Reproduza fielmente, do texto sobre a discriminação de homossexuais e transgêneros, tudo o que vai desde "Todavia, independente de" até "à orientação sexual.".

**Página**
——————
Contra o bom senso, o respeito ao próximo e à própria ciência, tal projeto pode ser aprovado apenas porque satisfaz o interesse de um grupo de manipuladores desonestos.

Todavia, independente de qualquer legislação, ainda vejo uma sociedade que, por mais que tenha evoluído, ainda continua dando as costas para os homossexuais, bissexuais e transgêneros. Como exemplo, eu conheço diversas pessoas que foram expulsas de casa, que perderam a assistência da família, que foram agredidas e humilhadas devido à orientação sexual.

Por estas razões, conheço muitos outros casos de pessoas que vivem no submundo da sociedade, se escondendo, escondendo seus parceiros, suas histórias e vidas. Como criminosos, muitos passam a vida sorrateiros, anônimos, com medo na solidão do armário.

A própria aceitação nas escolas, independente do seu nível, ainda é inexpressiva. Em algum segmentos mais conservadores, principalmente aqueles ligados às áreas de predominância masculina, como os cursos de exata, a liberdade de expressão é limitada, e a existência de homossexuais é motivo para agressões constantes.

Na televisão, principalmente nos programas de humor, os homossexuais ainda são tratados como pessoas inferiores. Nas entrevistas de emprego, transgêneros ainda são discriminados. Nas ruas, casais do mesmo sexo ainda não possuem a liberdade para demonstrar afeto.

E, pensando nestes problemas, que também são meus problemas, volto àquela indagação: “Posso me casar, mas, e agora? ” Bom, como resposta digo: Agora vá a luta. Continue lutando por seus direitos, por sua liberdade de expressão. Continue lutando para que as pessoas não sejam mais discriminadas e para que todos tenham o seu espaço na nossa sociedade.
——————
**Linhas de dados**
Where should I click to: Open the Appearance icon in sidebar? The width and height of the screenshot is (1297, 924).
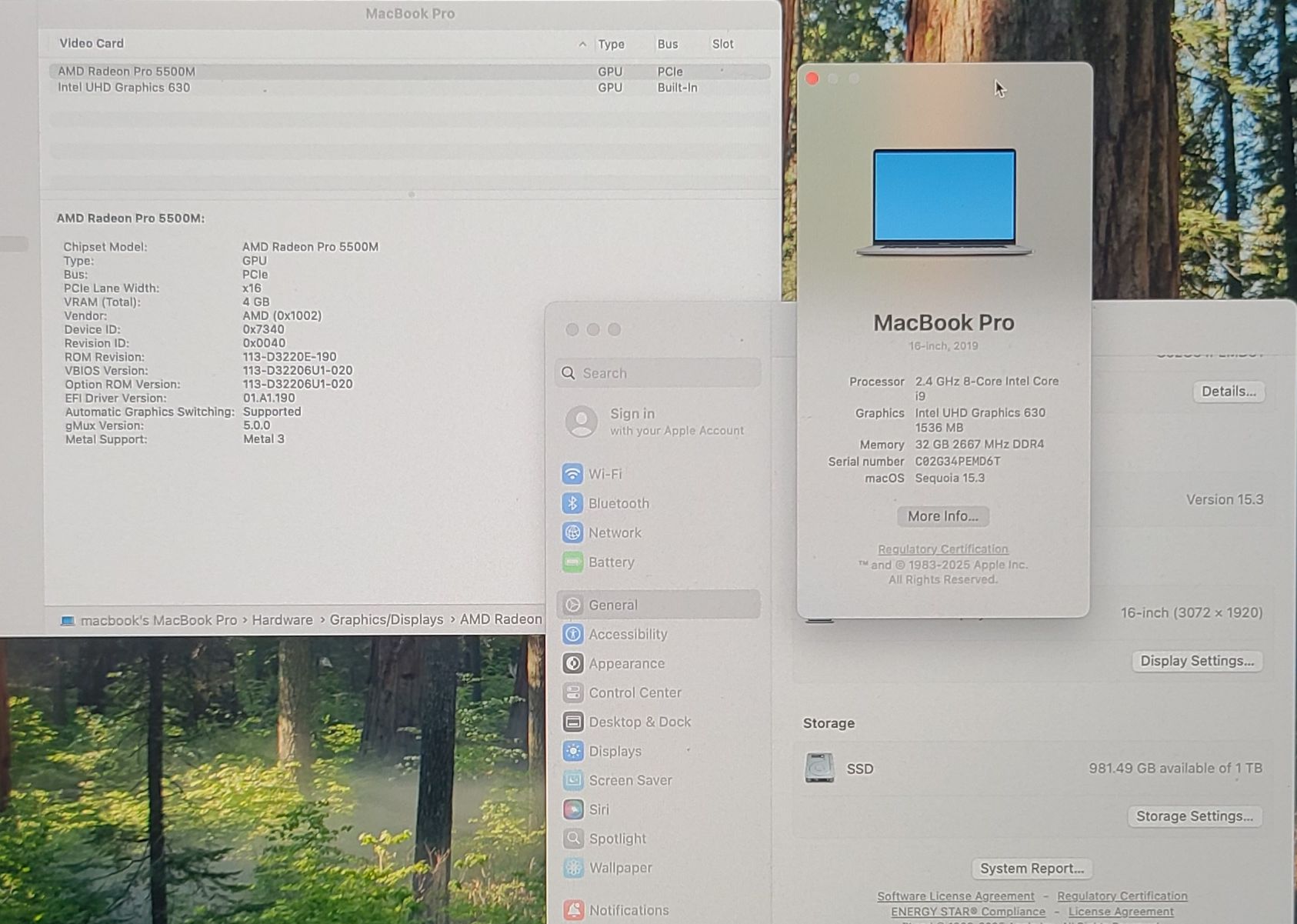(572, 663)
——————
**Resposta**
Todavia, independente de qualquer legislação, ainda vejo uma sociedade que, por mais que tenha evoluído, ainda continua dando as costas para os homossexuais, bissexuais e transgêneros. Como exemplo, eu conheço diversas pessoas que foram expulsas de casa, que perderam a assistência da família, que foram agredidas e humilhadas devido à orientação sexual.